C+RB first reported on The Gathering Spot in April 2021.
The Gathering Spot, a private membership network designed as a place for connectivity and community building, counts roughly 12,000 members nationwide, THR reported.
“It’s like a think tank and a country club, minus the elitism,” Wilson, CEO of the company, told THR.
“We’re used to being tolerated in spaces and not celebrated within them. So what is it like to build an experience where we’re celebrated at every touch point?” Wilson said of the motivation behind The Gathering Spot, which opened earlier this year in L.A.’s historically Black West Adams neighborhood. “We’ve been very specific from the beginning: This is about Black folks, and engaging our culture directly. Everybody is welcome. But everything that we build has a very specific point of view that we’re not trying to shy away from.”
Loosely modeled after D.C. “talking clubs,” the network’s roots lie in searching for a space where a range of creatives, professionals and entrepreneurs could get together to discuss ideas around business and activism, and also participate in programming and curated experiences, THR reported.

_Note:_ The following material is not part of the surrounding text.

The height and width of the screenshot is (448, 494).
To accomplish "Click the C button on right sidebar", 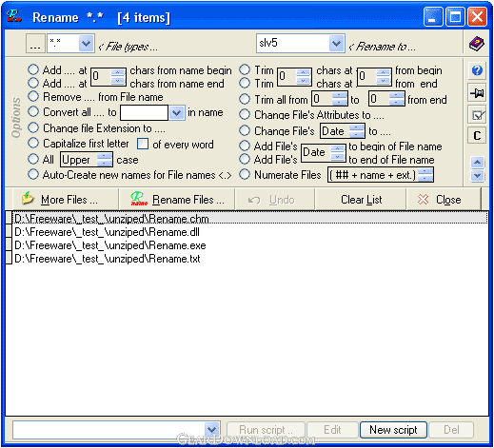I will [477, 136].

The L.A. location offers a 24-hour workspace, which includes meeting rooms and private offices. It also hosts approximately 20 events per month (open to members, who pay $200 per month, and their guests), THR reported. Most recently, Ciara celebrated Ten to One Rum, a spirit company she co-owns, and Daniel Kaluuya hosted a party in honor of Nope ahead of its opening weekend in July. There’s also a members-only bar and restaurant.

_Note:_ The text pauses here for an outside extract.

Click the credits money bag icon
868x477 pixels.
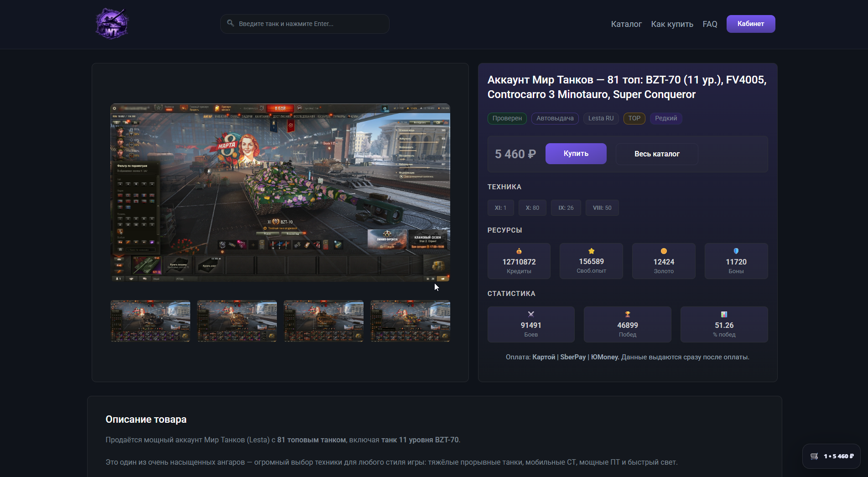(519, 251)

Wilson told THR that Los Angeles, where he was born, was an obvious fit for the company’s newest location.
“It’s a natural extension for the business to try to join a community where things being produced here influence what folks see all across the world,” he said. Selecting historic West Adams more specifically was equally intentional. “Simply put, we’re not in Beverly Hills or West Hollywood on purpose. This needs to be where it is. We’ve got to make sure that the communities that have been here for a while can benefit from whatever this new stuff is.”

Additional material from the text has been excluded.